William Forstchen, the Cult’s semi-famous author, made an appearance at the Homefront game’s balloon debacle in San Fran this week. He had the misfortune to be the opener for the Dillinger Escape Plan, a metalcore band with which I have some familiarity.
As an opener, if you’re not up to snuff, Dillinger fans will heckle you.
From a web game pub:
The event kicked off at noon, with the publisher first inviting foreign relations expert Tae Kim to speak on Homefront’s fictional future timeline, which finds the Greater Korean Republic occupying the United States in the year 2027. As the clean cut Kim spoke from behind a podium, a restless crowd shouted “Dillinger!” in his face as he did his best to keep calm.
Kim was followed by Electromagnetic Pulse blast expert and published author, Dr. William Forstchen. As Forstchen tried to explain the real (and quite terrifying) dangers of an EMP attack on the United States, the crowd continued to get rowdy, and shouted “Dillinger!” in his general direction. (One person even noted that he had an “awesome comb over.”)
The crowd was obviously ignorant of the toil Forstchen has put into peddling his book, One Second After, for the last century. And they were doubtless oblivious to the fact that he is Newt Gingrich’s co-author, too.
Shameful.
To set the scene more accurately, of the Dillinger Escape Plan, I once wrote:
It has been claimed that the Dillinger Escape Plan are kingpins of M.I.T.-inspired science rock.
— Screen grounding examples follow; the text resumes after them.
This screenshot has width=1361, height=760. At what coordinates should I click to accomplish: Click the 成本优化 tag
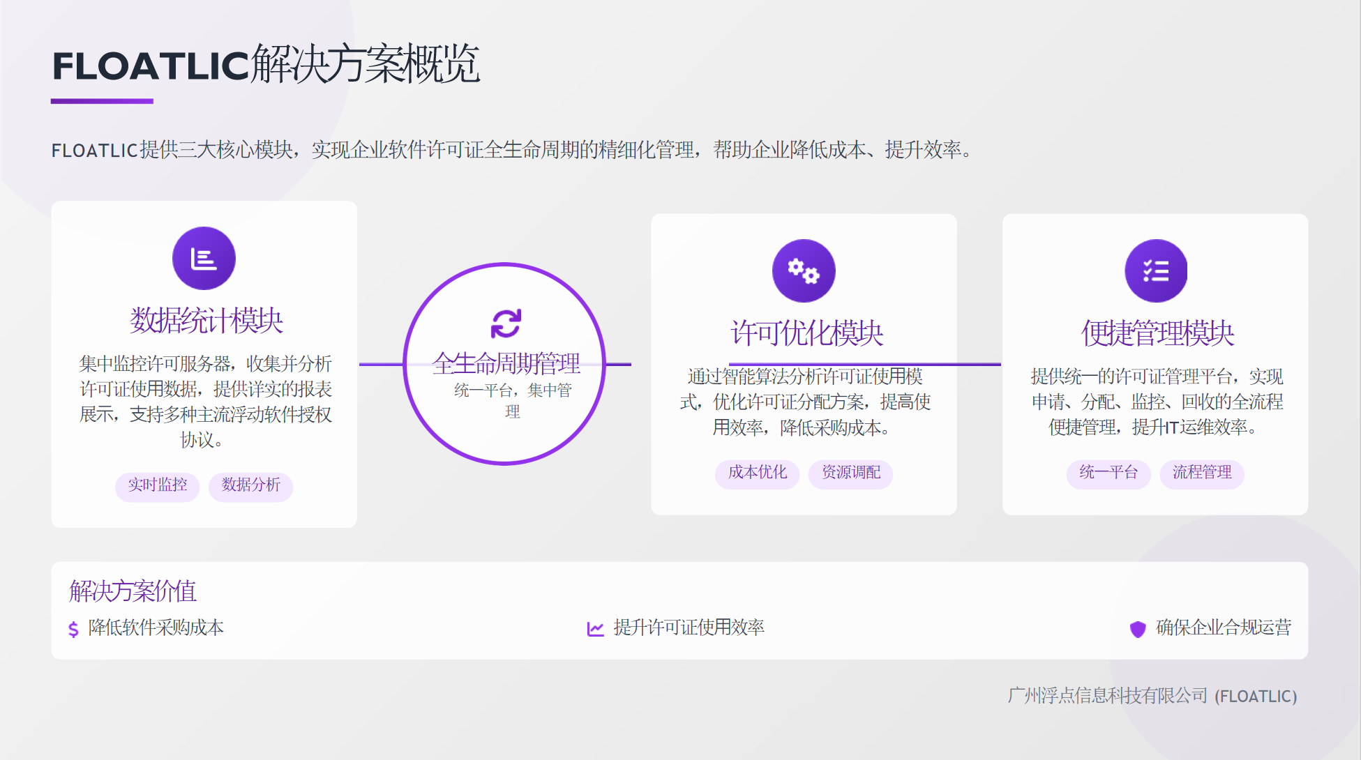[x=757, y=473]

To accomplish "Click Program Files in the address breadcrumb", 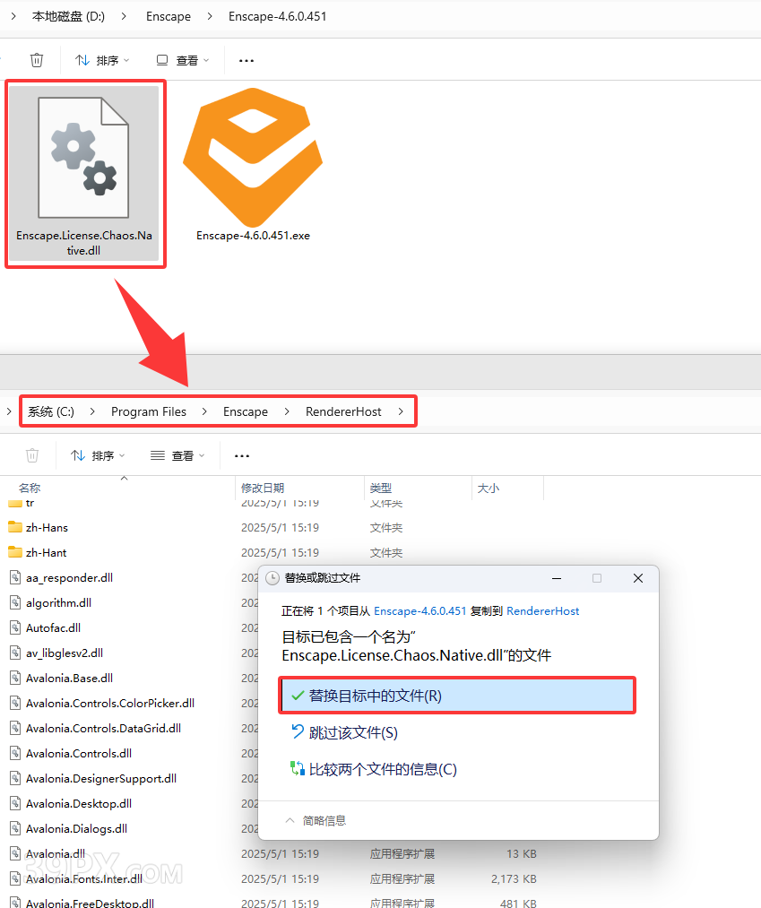I will pyautogui.click(x=149, y=411).
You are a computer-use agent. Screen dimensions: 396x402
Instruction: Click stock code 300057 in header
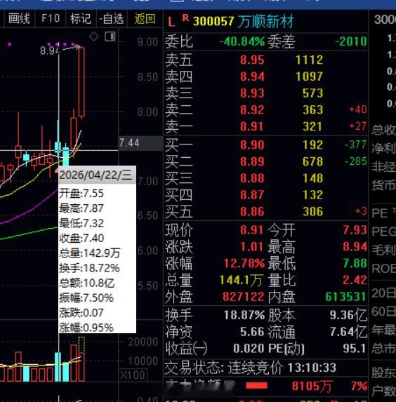point(213,21)
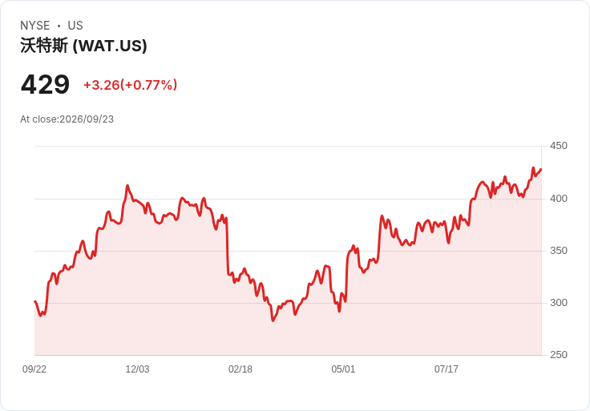Click the 02/18 x-axis date label
590x411 pixels.
pos(240,369)
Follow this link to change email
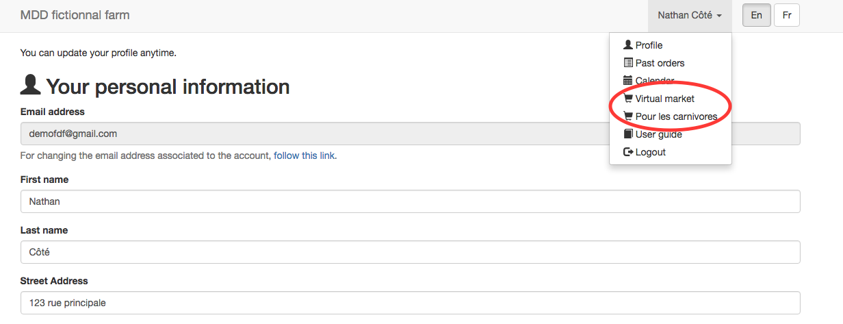The image size is (843, 324). pyautogui.click(x=304, y=155)
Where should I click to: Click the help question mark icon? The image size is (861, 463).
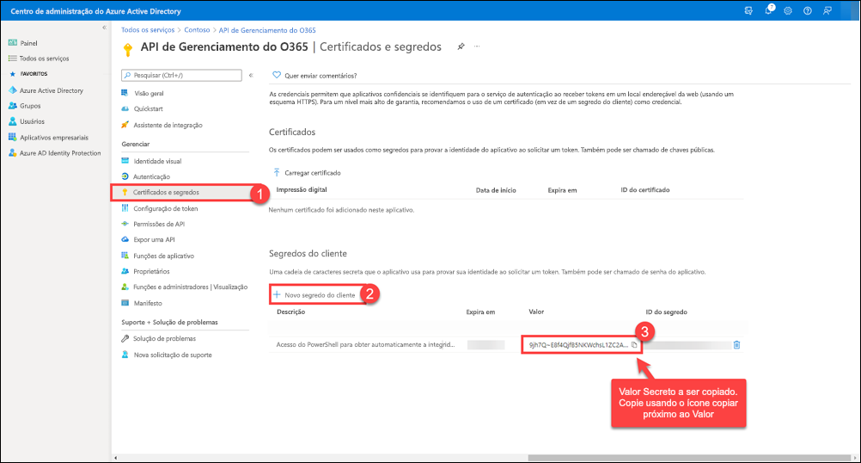point(807,10)
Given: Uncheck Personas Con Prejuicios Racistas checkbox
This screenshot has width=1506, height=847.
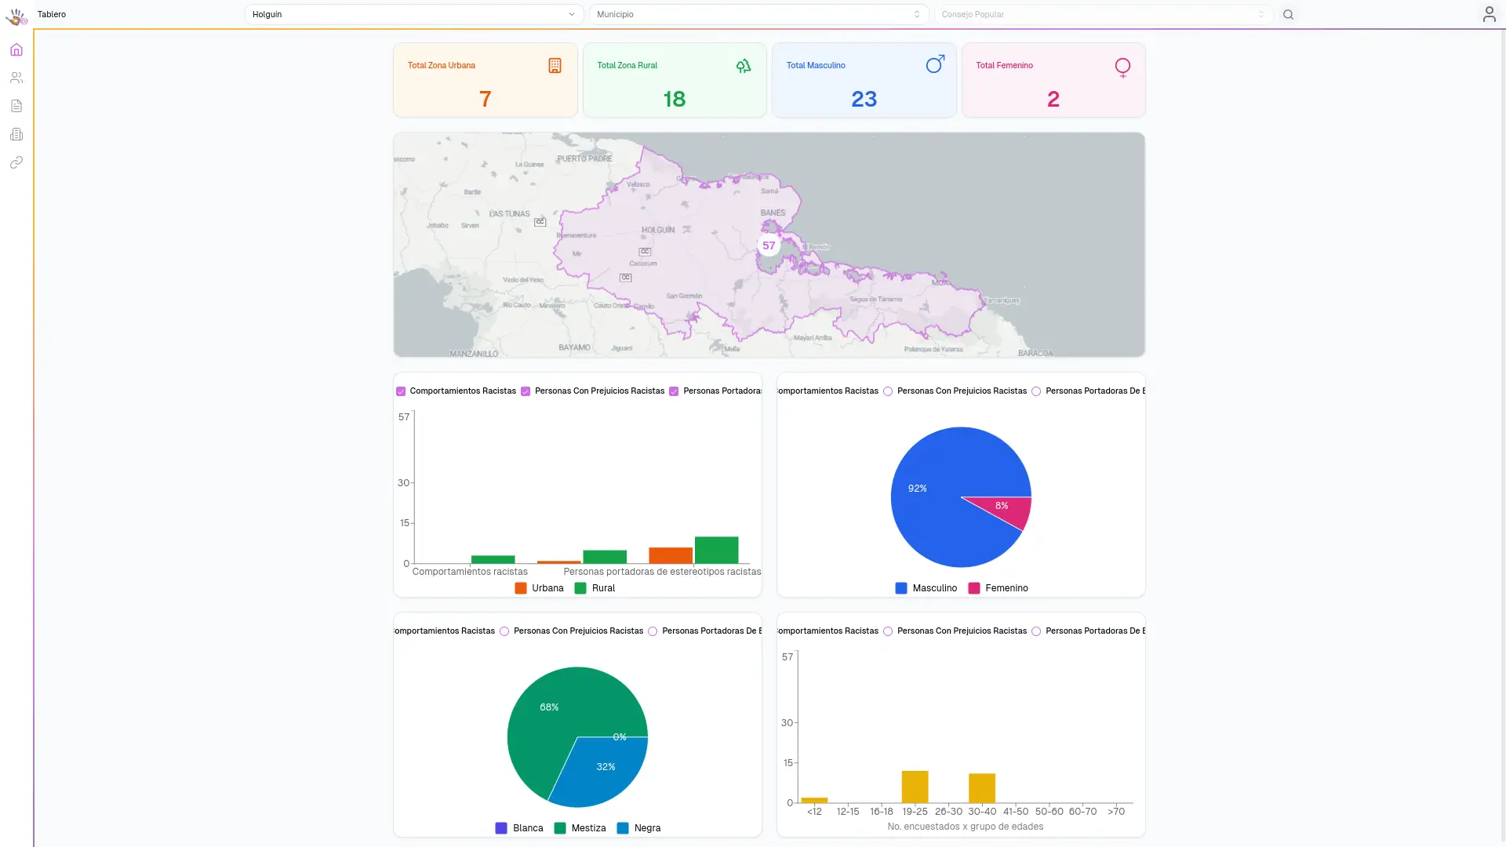Looking at the screenshot, I should (x=526, y=391).

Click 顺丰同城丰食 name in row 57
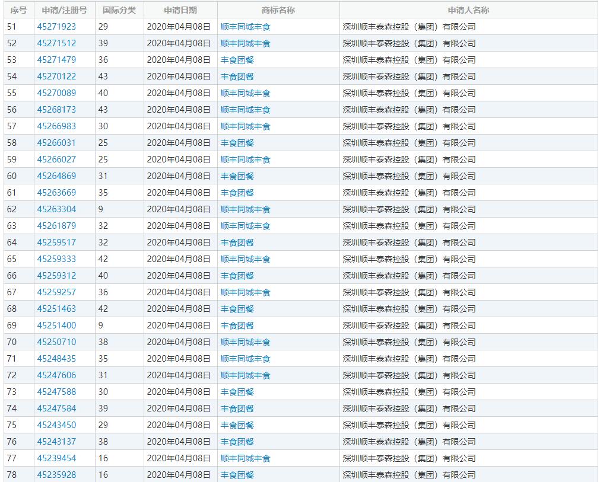point(245,126)
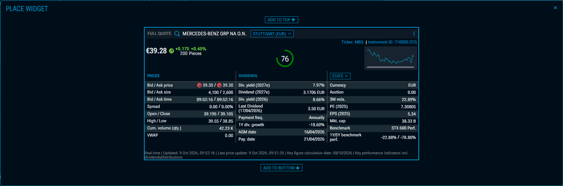The image size is (563, 186).
Task: Click the Benchmark STX 600 Perf. row
Action: click(373, 128)
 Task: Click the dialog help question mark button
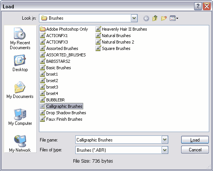(198, 6)
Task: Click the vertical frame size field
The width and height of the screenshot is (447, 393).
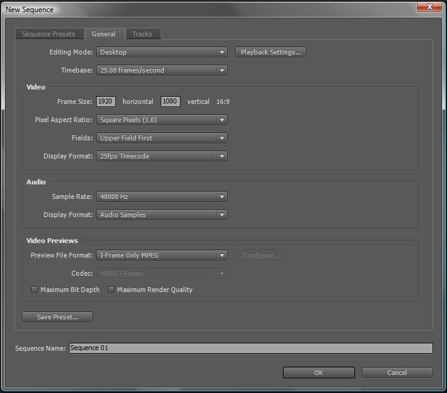Action: pyautogui.click(x=170, y=102)

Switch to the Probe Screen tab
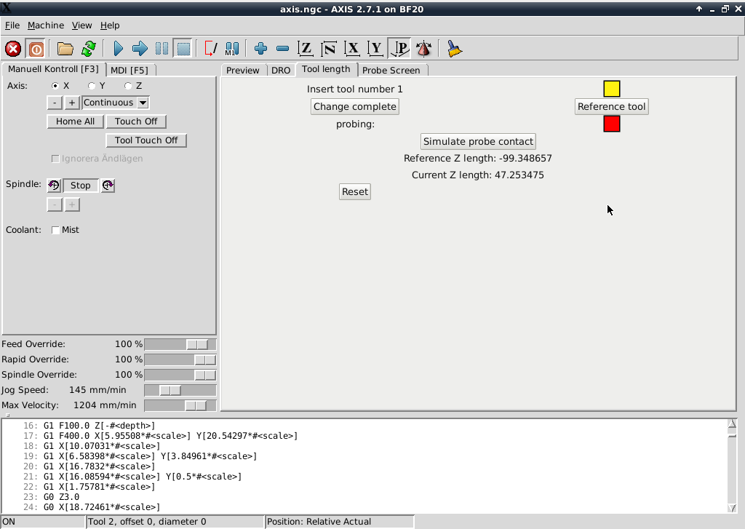click(393, 70)
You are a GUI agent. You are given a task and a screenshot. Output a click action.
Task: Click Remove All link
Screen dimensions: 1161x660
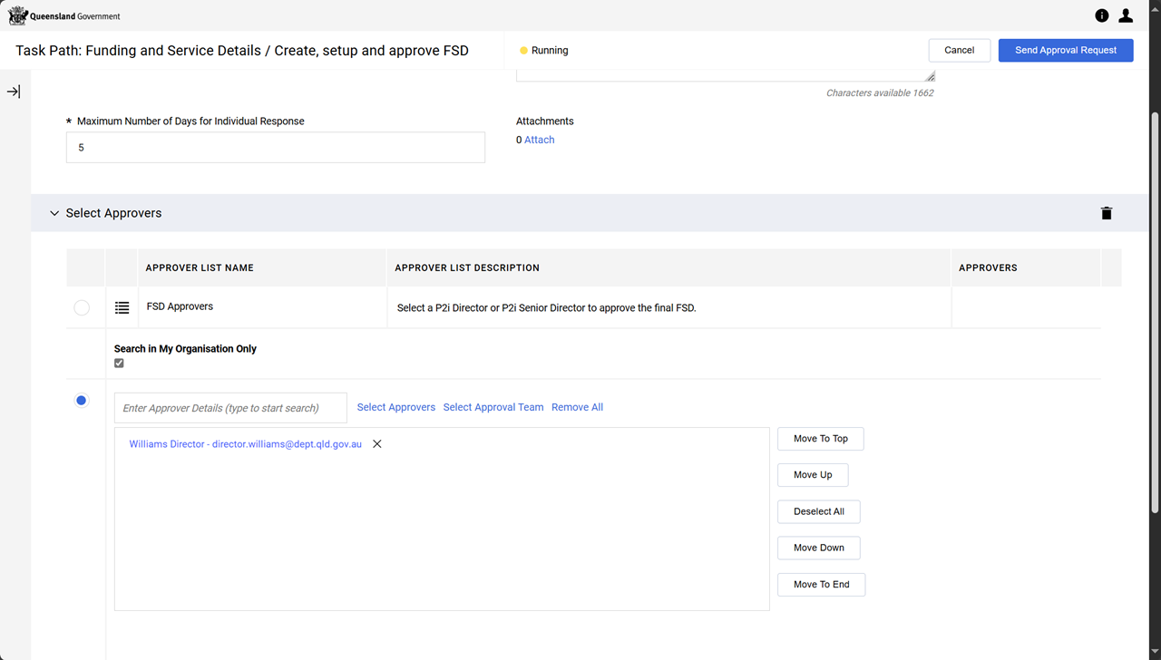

The band is the ultimate combination of skills in arithmetic calculation, progressive composition, and fantastically technical heavy metal. If you don’t get it, goes the argument, your brain is not of the cloth of Ph.D. material the band’s listeners are required to be cut from. A fine and entertaining story it is but the horse doesn’t trot well when the brags are dismounted.
On video, of which there is plenty, the Dillinger Escape Plan resemble nothing if not a squad of men doing calisthenics during basic training. The singer flexes and shakes his muscle at the audience like he’s captain of the wrestling team at the Danzig-Rollins Magnet School for Physical Fitness. This means, naturally, that he loses something on record. And it’s obvious on the new Miss Machine that Dillinger don’t even need a singer, really, for whatever it is they’re performing. The last 10 or so minutes of the CD veer between bursts of riff noise more smoothly recorded than expected and washes of music to watch soft porn by, indicating the charm of being proudly abrasive and busy is wearing off.
“Highlights include the shocked faces of those passing by as [Dillinger] wrecked the stage,” reported the game journal.